Rescuing Recess, sponsored by the Cartoon Network, creates awareness for the importance of recess. Academic pressure and budget cuts have significantly cut down the amount of time that children across the nation get to play outside. Rescuing Recess provides kits that include games and playground equipment. As a teacher, I realize the importance of recess and how kids need time to let off steam and run around being a KID. The following is an interesting article retrieved from the Chicago Tribune.

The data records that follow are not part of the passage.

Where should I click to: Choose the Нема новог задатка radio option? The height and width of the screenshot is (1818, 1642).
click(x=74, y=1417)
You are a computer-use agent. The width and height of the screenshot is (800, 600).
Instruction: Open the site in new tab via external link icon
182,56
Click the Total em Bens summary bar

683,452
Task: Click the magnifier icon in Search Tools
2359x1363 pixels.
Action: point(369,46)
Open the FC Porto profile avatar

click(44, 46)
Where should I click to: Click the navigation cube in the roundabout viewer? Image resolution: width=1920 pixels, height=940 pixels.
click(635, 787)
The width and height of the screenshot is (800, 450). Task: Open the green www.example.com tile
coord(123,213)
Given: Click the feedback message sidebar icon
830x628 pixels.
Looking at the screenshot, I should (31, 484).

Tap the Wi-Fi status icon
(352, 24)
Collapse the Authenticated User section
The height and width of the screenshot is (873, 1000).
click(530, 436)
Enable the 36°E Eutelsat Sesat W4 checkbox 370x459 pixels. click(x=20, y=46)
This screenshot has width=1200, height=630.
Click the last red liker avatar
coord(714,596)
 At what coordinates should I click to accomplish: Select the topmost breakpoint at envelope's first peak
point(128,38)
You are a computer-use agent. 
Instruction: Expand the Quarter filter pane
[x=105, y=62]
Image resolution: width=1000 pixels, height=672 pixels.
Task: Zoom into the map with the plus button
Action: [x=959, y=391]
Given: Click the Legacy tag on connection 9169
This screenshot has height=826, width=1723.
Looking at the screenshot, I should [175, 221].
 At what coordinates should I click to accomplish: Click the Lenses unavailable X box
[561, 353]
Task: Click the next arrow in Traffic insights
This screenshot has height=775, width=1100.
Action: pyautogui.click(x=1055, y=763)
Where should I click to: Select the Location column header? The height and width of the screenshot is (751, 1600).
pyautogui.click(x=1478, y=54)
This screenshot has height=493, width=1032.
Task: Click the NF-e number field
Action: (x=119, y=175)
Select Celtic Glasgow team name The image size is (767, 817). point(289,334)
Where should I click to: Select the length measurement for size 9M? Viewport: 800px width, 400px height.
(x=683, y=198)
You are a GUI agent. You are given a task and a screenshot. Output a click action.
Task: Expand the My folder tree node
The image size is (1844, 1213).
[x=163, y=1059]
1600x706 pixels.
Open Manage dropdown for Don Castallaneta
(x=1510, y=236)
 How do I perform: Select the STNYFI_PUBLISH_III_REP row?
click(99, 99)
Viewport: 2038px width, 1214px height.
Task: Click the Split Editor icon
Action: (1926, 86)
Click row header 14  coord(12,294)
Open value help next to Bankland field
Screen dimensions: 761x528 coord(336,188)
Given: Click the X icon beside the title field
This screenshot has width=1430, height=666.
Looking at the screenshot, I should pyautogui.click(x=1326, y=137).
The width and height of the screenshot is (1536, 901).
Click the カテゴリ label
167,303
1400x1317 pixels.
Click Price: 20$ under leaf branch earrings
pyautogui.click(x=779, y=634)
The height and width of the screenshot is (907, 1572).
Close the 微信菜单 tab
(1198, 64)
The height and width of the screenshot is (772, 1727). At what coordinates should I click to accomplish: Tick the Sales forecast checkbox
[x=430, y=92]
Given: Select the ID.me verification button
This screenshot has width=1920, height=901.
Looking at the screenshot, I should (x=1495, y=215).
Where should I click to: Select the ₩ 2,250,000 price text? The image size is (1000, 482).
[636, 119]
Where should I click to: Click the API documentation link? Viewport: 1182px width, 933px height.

Children at Oakdale Elementary School here in southeastern Connecticut returned this autumn to learn their traditional recess had gone the way of the peanut butter sandwich and the Gumby lunch box.No longer could they let off their youthful energy by cavorting outside for 22 minutes of unstructured play, or perhaps with a vigorous game of tag or dodgeball. Such games had been virtually banned by Principal Mark Johnson along with kickball, soccer and other “body-banging” activities, as he put it, where knees — and feelings — might get bruised.Instead, children are encouraged to jump rope, play with Hula-Hoops or gently toss a Frisbee. Balls are practically controlled substances, parceled out under close supervision by playground monitors.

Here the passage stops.